Problem to work on – Convert the records from the start through the line containing "point(83,53)", inclusive, into a two-column CSV with the columns text and answer and one row per record. Put each value in a single quoted field, and replace any line breaks with spaces.

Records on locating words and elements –
####################

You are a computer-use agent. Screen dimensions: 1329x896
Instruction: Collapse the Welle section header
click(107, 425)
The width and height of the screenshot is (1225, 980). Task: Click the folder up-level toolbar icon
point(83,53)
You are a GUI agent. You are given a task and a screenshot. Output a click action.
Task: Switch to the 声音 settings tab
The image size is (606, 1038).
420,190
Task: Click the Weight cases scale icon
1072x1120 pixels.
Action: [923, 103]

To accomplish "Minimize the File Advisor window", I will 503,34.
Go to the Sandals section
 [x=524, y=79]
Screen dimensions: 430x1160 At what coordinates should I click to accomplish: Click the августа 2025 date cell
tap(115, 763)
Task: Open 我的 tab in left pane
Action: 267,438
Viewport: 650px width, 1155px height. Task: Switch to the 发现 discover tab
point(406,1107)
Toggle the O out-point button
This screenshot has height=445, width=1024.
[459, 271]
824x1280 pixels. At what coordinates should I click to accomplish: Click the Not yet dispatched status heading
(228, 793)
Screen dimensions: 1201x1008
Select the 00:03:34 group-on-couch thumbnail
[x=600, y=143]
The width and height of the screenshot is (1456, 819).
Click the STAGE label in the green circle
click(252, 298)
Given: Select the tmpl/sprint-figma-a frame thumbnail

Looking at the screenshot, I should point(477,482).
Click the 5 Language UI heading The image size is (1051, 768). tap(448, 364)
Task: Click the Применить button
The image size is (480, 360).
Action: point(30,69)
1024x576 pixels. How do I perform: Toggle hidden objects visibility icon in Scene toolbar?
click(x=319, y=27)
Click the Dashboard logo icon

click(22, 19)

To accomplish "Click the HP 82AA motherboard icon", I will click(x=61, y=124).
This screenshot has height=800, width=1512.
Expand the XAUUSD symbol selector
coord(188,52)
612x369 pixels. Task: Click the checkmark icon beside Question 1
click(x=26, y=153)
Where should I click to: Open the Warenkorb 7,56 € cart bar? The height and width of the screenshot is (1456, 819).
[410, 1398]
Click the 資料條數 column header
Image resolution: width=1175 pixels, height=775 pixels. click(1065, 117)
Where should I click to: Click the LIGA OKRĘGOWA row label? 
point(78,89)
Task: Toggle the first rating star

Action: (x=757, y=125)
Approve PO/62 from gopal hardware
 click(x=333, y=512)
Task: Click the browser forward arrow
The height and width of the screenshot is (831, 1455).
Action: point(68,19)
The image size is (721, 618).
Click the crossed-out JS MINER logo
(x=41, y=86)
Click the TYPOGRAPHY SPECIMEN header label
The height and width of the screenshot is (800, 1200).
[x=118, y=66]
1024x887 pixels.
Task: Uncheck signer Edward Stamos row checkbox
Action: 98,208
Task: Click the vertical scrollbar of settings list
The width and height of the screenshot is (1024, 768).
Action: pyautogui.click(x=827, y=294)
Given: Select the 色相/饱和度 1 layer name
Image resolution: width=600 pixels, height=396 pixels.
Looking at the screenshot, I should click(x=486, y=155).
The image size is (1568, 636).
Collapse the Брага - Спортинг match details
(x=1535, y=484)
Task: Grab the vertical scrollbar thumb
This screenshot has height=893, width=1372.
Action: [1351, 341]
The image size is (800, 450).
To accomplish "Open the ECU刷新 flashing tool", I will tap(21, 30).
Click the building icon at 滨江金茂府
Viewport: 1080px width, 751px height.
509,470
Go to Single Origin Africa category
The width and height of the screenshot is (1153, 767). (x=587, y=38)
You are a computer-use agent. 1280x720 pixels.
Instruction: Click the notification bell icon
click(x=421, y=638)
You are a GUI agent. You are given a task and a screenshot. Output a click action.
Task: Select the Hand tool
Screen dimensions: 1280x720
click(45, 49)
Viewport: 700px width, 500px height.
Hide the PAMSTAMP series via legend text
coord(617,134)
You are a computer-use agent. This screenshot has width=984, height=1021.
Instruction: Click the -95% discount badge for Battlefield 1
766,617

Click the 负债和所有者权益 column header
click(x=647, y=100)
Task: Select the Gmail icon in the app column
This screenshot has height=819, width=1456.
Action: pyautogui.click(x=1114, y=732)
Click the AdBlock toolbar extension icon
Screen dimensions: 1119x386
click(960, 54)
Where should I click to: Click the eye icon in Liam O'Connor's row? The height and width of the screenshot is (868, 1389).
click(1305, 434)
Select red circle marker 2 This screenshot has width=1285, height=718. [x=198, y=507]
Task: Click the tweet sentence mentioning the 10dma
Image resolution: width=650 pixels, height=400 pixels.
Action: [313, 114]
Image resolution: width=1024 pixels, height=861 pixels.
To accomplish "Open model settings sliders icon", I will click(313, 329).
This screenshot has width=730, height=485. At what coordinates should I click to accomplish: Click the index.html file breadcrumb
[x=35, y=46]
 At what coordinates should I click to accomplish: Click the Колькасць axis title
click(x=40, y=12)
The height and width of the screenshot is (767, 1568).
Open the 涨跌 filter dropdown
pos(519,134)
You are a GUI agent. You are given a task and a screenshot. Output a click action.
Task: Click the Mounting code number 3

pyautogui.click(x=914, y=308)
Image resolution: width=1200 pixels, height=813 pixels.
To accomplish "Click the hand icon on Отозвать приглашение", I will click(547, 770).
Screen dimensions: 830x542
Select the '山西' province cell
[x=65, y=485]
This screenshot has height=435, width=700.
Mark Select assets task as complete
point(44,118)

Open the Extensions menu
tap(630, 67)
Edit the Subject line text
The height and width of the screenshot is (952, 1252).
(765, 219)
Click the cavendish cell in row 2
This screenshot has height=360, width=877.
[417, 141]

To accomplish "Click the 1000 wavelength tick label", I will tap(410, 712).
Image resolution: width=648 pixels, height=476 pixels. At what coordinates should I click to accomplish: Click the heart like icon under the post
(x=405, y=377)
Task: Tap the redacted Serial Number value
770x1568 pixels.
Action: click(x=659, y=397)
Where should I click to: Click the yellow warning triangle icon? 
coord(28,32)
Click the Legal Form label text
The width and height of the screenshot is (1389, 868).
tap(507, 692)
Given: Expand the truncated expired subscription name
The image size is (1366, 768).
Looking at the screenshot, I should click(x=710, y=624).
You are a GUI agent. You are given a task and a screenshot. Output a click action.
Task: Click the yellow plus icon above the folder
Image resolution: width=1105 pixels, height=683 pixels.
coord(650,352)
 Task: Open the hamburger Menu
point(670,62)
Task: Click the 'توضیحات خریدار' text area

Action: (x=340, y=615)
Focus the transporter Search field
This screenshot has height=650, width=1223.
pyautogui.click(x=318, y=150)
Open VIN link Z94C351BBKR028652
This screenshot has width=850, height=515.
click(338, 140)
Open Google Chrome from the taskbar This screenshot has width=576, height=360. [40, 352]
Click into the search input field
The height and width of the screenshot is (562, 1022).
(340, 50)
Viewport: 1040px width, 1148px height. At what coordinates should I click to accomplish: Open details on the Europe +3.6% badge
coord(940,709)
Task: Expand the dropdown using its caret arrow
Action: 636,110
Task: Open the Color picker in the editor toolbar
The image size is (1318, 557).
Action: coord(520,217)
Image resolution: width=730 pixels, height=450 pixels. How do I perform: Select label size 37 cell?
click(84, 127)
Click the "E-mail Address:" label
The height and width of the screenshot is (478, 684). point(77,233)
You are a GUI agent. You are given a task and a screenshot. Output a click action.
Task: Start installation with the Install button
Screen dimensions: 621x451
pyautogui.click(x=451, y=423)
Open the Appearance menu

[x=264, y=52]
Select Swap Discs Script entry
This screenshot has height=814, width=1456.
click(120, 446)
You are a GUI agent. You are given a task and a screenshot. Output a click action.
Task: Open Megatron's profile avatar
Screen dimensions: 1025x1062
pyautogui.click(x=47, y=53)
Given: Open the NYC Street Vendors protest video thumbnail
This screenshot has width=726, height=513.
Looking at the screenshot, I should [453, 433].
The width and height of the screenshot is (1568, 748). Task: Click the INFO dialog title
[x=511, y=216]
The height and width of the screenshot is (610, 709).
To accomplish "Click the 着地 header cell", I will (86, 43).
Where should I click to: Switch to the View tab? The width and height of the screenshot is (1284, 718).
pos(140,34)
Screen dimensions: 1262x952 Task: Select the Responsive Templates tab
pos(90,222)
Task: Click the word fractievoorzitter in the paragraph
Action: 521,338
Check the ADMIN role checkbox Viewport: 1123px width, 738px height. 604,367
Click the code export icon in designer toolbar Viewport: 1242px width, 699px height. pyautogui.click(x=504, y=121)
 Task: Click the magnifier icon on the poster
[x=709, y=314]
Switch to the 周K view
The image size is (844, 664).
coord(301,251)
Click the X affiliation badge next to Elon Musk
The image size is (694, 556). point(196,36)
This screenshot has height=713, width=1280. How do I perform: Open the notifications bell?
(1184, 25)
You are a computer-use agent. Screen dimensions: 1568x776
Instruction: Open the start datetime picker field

####################

Complete output –
text,answer
"You are a computer-use agent. Screen dimensions: 1329x896 Instruction: Collapse the Welle section header","click(107, 425)"
"The width and height of the screenshot is (1225, 980). Task: Click the folder up-level toolbar icon","point(83,53)"